Ziel der Übung: Kannst du die folgenden Einträge noch einmal wiedergeben und dabei jedes „Viewport“ durch „Display“ ersetzen, ohne sonst etwas zu ändern?

Positionsdaten für Wörter und Elemente:
+ + +
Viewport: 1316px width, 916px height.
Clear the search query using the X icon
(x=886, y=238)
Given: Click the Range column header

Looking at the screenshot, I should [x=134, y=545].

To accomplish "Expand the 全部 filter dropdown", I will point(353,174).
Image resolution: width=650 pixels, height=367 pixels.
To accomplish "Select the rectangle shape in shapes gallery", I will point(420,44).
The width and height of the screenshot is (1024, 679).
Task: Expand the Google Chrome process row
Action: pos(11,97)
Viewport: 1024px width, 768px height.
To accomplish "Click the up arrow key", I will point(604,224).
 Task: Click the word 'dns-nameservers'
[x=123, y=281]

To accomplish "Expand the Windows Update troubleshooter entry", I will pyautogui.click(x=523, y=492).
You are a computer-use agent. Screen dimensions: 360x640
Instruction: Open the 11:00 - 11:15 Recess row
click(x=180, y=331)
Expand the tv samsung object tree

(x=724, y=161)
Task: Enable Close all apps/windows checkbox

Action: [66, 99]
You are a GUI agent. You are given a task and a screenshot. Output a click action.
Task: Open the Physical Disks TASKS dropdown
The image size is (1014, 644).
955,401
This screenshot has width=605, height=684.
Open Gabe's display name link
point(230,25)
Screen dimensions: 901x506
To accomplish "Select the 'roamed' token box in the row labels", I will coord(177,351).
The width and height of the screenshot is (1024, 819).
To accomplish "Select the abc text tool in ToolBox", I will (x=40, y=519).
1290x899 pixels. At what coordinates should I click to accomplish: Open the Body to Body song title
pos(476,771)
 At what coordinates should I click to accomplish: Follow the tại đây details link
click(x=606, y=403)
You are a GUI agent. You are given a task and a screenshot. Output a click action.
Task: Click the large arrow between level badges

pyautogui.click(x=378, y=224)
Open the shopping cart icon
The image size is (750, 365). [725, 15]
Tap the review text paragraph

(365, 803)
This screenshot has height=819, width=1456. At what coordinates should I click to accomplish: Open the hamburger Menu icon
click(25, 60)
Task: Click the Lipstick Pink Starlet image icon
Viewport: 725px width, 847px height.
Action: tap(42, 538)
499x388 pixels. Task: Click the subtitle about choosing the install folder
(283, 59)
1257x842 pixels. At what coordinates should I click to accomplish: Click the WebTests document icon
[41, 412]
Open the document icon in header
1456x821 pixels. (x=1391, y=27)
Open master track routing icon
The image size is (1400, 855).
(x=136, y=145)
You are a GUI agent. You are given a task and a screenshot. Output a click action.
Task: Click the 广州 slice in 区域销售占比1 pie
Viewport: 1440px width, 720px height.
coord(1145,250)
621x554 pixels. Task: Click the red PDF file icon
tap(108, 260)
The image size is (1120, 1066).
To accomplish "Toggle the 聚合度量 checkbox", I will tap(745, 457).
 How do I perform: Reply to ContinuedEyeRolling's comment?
+ + +
Lösung der Aufgabe:
Display: 1316px width, 916px height.
Clear the search query using the X icon
(x=886, y=238)
Given: Click the Range column header

Looking at the screenshot, I should [x=134, y=545].

To accomplish "Expand the 全部 filter dropdown", I will point(353,174).
Image resolution: width=650 pixels, height=367 pixels.
To accomplish "Select the rectangle shape in shapes gallery", I will point(420,44).
The width and height of the screenshot is (1024, 679).
Task: Expand the Google Chrome process row
Action: pos(11,97)
Display: 1024px width, 768px height.
To accomplish "Click the up arrow key", I will point(604,224).
 Task: Click the word 'dns-nameservers'
[x=123, y=281]

To accomplish "Expand the Windows Update troubleshooter entry", I will pyautogui.click(x=523, y=492).
You are a computer-use agent. Screen dimensions: 360x640
Instruction: Open the 11:00 - 11:15 Recess row
click(x=180, y=331)
Expand the tv samsung object tree

(x=724, y=161)
Task: Enable Close all apps/windows checkbox

Action: [66, 99]
You are a GUI agent. You are given a task and a screenshot. Output a click action.
Task: Open the Physical Disks TASKS dropdown
The image size is (1014, 644).
955,401
This screenshot has width=605, height=684.
Open Gabe's display name link
point(230,25)
Screen dimensions: 901x506
To accomplish "Select the 'roamed' token box in the row labels", I will coord(177,351).
The width and height of the screenshot is (1024, 819).
To accomplish "Select the abc text tool in ToolBox", I will (x=40, y=519).
1290x899 pixels. At what coordinates should I click to accomplish: Open the Body to Body song title
pos(476,771)
 At what coordinates should I click to accomplish: Follow the tại đây details link
click(x=606, y=403)
You are a GUI agent. You are given a task and a screenshot. Output a click action.
Task: Click the large arrow between level badges

pyautogui.click(x=378, y=224)
Open the shopping cart icon
The image size is (750, 365). [725, 15]
Tap the review text paragraph

(365, 803)
This screenshot has height=819, width=1456. At what coordinates should I click to accomplish: Open the hamburger Menu icon
click(25, 60)
Task: Click the Lipstick Pink Starlet image icon
Display: 725px width, 847px height.
Action: tap(42, 538)
499x388 pixels. Task: Click the subtitle about choosing the install folder
(283, 59)
1257x842 pixels. At what coordinates should I click to accomplish: Click the WebTests document icon
[41, 412]
Open the document icon in header
1456x821 pixels. (x=1391, y=27)
Open master track routing icon
The image size is (1400, 855).
(x=136, y=145)
You are a GUI agent. You are given a task and a screenshot. Output a click action.
Task: Click the 广州 slice in 区域销售占比1 pie
Display: 1440px width, 720px height.
coord(1145,250)
621x554 pixels. Task: Click the red PDF file icon
tap(108, 260)
The image size is (1120, 1066).
To accomplish "Toggle the 聚合度量 checkbox", I will tap(745, 457).
 How do I perform: Reply to ContinuedEyeRolling's comment?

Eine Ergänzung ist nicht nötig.